Гауптман долго молчит. На моих глазах его лицо меняется, с него сходит маска равнодушия, оно становится злобным. Он извлекает из кармана вчетверо сложенный листок бумаги и, швырнув его мне, что-то кричит. Унтер-офицер переводит:

— Прочтите и скажите, что вы думаете об этом.

Бегло читаю неровные, низко наклоненные строчки. Они сообщают, что в госпитале находится большевистский агитатор, его называют подполковником Иваном Ивановичем, вокруг него собираются военнопленные. Дальше малограмотно передавалась наша беседа в комнате врачей. И стояла подпись: "бывший лейтенант Красной Армии, а теперь военнопленный Байборода".

Я не тороплюсь с ответом, делаю вид, что еще раз пробегаю строки. Что же отвечать? Все так — большевистский агитатор. Так и я себя считал. Но кто он, этот предатель, который из тех, что так пытливо смотрели на меня? А еще говорили: "Свои ребята!" Свои!.. Неужели кто-нибудь из молодых лейтенантов, которых я когда-то учил, тоже способен, на такое? Нет, не хочу об этом думать! Потом, если у меня еще будет время. А сейчас спокойнее, как можно спокойнее...

Я складываю письмо вчетверо, кладу на стол, в глазах гауптмана читаю уже не злобу, а ехидство:

— Что на это скажете?

Я медлю, никак не соберусь с ответом. Гауптман не ждет:

— А я вам скажу: ваша армия бессильна против войск фюрера. Немецкий офицер никогда бы не донес на другого офицера, да еще старшего по званию.

— В семье не без урода. Но вы тоже не можете верить этому Байбороде. Если он способен написать донос на товарища, он тем более способен лгать вам...

— Вы признаете себя виновным в том, что здесь написано?

Я пожимаю плечами:

— Если вам угодно верить таким мерзавцам, ваше дело...

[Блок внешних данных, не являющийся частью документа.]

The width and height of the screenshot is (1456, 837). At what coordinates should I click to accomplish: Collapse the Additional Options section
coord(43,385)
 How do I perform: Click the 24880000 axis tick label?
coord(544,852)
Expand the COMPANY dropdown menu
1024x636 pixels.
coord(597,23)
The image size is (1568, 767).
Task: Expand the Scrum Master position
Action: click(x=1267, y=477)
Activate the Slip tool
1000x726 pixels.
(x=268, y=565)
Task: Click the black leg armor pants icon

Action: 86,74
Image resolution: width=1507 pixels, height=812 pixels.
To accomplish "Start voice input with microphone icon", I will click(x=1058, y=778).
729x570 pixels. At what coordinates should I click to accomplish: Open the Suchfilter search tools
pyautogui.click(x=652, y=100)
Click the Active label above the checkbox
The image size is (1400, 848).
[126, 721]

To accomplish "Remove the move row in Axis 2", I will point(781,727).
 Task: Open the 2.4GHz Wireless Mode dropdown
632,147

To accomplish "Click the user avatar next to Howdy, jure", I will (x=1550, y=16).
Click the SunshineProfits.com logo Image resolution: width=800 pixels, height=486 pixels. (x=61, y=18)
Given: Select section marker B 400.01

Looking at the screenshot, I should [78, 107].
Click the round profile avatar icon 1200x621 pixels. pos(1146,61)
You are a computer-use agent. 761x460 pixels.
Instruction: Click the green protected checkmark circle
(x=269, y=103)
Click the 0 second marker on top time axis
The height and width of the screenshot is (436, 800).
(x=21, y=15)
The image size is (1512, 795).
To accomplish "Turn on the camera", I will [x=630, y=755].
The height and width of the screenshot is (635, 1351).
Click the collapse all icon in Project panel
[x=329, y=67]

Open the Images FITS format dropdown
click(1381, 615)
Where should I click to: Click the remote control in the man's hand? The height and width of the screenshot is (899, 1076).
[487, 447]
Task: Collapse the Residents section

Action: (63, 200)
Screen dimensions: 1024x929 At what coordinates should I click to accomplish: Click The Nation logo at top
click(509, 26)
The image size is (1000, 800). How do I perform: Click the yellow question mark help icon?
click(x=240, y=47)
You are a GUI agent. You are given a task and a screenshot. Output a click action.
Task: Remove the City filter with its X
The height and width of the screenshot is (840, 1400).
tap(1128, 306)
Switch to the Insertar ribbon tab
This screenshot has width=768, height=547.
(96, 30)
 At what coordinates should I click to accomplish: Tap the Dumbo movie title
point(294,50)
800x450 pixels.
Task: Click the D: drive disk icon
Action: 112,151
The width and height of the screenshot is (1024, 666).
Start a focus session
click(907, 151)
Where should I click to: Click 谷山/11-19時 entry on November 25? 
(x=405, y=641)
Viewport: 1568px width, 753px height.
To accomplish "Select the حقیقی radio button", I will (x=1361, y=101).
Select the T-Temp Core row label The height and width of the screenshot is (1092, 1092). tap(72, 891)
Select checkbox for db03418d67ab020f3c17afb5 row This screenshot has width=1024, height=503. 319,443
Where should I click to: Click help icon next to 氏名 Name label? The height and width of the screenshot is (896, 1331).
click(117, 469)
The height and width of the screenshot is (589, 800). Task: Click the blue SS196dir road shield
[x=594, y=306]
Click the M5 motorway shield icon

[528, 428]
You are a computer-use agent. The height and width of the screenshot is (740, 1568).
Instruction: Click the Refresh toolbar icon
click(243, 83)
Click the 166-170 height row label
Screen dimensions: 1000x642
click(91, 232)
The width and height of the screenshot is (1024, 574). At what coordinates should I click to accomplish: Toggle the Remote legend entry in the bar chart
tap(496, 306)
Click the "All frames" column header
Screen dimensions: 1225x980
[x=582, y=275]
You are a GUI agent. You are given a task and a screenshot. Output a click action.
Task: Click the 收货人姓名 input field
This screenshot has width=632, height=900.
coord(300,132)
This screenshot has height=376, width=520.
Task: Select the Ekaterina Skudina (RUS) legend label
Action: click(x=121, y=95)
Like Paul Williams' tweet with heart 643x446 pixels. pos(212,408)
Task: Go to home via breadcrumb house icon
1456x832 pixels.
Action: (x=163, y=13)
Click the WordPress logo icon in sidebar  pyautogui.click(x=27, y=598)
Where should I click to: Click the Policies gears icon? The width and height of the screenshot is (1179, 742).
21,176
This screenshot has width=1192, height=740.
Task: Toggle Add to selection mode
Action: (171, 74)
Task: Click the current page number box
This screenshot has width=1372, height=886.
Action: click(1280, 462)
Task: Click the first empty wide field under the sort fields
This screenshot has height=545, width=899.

Гауптман считает, что дело ясное, встает и быстро уходит, бросая мне на ходу:

— Вы, подполковник, отныне поступаете в распоряжение гестапо...

На том лечение мое в госпитале закончилось. Дальше карцер, а через несколько дней арестантский вагон перевез меня в тюрьму в город Хильдесгайм.

На том и моя добровольная миссия "большевистского агитатора" закончилась. Вот об этом я и жалею больше всего... И уснуть никак не могу-то ли потому, что нары слишком жестки для моего больного отекшего тела, то ли мысли слишком тяжелы... .

"Вот тебе и "Jedem das seine", — думаю я. — Куда поведет тебя дальше твоя дорога, Иван Иванович Смирнов?"